- [TEXT UNDER STUDY]
Start of Block

GLOBAL markets recovered some lost ground last week as investors took advantage of cheaper stock valuations to “buy the dip”.

However, it was far from a smooth ride as markets moved sharply in either direction between President Trump’s bombastic threats and claims that great progress has been made in talks with the Iranian regime. The blue-chip S&P 500 index gained 4.2% over the week.

The US president has repeatedly shifted deadlines to reach a deal and re-open the Strait of Hormuz but his latest cut-off, of 8pm yesterday, is his most explicit yet, giving him little room to extend again.

“They’ll have no bridges. They’ll have no power plants. They’ll have no anything,” he asserted, outlining what would happen if Iran’s regime did not agree to US demands.

The uptick in sentiment in stock markets also reflects the relative stabilisation of energy prices, albeit at elevated levels. Brent crude edged back down to $109 a barrel on reports that several Asian countries, including China, India, Pakistan and the Philippines, have reached agreements with Tehran to allow some tankers to pass through the strait safely.

End of Block

- [WORK TO COMPLETE]
Translate this sentence from the market report above into Spanish: "The blue-chip S&P 500 index gained 4.2% over the week."

- [LISTED RECORDS]
Start of Block

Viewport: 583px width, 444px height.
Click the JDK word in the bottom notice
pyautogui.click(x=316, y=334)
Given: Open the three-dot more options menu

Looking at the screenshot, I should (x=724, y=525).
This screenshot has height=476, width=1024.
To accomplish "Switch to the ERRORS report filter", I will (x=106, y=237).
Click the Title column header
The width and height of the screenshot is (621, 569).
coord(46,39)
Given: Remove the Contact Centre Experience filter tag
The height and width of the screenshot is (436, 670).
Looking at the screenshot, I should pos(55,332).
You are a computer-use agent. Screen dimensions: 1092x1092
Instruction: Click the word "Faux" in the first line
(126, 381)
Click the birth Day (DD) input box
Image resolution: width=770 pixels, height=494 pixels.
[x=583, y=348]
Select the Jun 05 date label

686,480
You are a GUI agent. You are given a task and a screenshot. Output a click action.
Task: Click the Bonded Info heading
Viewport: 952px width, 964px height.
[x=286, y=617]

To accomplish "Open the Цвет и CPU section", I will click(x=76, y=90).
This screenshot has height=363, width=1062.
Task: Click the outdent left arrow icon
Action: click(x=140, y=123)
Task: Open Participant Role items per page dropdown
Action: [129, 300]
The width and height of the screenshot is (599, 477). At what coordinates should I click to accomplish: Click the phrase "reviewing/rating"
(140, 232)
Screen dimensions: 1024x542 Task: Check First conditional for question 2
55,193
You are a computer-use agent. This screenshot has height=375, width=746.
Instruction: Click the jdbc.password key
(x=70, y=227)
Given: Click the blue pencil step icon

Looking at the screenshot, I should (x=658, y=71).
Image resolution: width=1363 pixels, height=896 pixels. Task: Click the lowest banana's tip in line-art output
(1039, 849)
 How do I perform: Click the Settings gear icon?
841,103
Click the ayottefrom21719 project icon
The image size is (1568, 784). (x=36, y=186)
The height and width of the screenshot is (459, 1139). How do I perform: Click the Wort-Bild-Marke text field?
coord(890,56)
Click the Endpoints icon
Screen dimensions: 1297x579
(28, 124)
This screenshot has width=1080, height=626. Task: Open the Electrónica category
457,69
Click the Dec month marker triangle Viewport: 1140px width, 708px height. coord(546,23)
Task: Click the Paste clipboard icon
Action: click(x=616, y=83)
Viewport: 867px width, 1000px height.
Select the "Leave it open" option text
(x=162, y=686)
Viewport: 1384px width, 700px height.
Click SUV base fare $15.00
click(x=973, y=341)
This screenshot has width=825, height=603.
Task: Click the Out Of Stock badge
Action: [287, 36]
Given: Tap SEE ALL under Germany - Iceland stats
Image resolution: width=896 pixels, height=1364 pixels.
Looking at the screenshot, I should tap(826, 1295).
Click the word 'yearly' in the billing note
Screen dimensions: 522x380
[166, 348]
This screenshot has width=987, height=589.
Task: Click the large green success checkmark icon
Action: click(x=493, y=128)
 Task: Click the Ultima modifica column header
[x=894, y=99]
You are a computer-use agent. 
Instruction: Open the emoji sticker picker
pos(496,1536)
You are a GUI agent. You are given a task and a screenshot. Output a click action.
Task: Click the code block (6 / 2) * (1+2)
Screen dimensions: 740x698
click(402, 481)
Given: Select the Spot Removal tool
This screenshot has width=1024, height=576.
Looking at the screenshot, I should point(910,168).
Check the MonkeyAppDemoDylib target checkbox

End of Block

- [RESULT OF THE EXERCISE]
El índice S&P 500 de empresas de primer orden ganó un 4,2 % en la semana.